Stored data entries
=== Section Start ===

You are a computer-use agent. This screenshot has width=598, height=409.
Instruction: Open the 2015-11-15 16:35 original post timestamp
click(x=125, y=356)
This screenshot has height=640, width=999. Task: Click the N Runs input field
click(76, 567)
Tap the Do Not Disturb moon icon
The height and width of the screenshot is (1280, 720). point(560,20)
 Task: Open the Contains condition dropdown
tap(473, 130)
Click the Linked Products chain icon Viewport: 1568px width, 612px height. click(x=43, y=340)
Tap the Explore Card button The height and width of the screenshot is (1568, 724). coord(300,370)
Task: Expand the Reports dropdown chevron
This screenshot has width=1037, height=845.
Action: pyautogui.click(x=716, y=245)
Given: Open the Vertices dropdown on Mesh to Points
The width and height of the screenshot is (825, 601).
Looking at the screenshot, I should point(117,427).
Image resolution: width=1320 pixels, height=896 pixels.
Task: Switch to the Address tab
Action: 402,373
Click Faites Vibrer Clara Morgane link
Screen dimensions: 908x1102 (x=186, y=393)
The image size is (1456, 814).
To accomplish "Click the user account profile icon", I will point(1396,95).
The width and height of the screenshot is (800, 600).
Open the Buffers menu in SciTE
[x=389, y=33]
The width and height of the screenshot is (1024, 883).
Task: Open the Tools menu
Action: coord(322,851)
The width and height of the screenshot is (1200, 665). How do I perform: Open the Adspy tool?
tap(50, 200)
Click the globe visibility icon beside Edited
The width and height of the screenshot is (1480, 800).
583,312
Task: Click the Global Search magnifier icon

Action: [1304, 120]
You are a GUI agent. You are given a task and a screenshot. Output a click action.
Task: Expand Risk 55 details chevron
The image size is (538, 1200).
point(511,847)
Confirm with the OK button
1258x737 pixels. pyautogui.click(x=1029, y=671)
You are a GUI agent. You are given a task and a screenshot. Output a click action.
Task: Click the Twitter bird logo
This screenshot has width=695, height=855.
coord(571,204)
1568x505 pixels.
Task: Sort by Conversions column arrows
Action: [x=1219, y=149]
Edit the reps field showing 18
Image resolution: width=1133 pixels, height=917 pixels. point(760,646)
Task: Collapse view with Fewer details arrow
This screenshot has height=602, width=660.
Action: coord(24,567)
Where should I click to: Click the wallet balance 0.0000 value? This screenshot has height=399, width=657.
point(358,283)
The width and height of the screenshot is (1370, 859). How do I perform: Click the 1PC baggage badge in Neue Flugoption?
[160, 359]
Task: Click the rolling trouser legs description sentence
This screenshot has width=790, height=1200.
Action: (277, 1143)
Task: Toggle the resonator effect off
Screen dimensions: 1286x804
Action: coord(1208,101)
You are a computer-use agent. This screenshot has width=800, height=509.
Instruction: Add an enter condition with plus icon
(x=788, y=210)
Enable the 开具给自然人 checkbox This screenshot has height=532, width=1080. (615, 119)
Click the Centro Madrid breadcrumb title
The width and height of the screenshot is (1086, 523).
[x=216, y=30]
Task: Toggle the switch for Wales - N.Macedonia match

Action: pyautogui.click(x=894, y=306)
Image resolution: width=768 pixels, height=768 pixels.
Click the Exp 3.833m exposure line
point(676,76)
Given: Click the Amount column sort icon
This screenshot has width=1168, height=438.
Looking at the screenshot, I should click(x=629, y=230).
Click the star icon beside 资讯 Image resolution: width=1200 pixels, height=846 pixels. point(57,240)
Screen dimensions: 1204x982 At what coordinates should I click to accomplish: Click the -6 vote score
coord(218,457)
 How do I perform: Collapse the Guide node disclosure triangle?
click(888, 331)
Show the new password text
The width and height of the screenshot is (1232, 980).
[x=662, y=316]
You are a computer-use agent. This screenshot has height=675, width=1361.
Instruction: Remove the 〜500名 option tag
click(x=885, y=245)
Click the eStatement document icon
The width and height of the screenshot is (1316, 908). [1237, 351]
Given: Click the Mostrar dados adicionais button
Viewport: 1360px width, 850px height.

=== Section End ===

Copy each line from the data above that includes "computer".

You are a computer-use agent. This screenshot has width=598, height=409.
You are a computer-use agent. This screenshot has width=800, height=509.
You are a computer-use agent. This screenshot has height=675, width=1361.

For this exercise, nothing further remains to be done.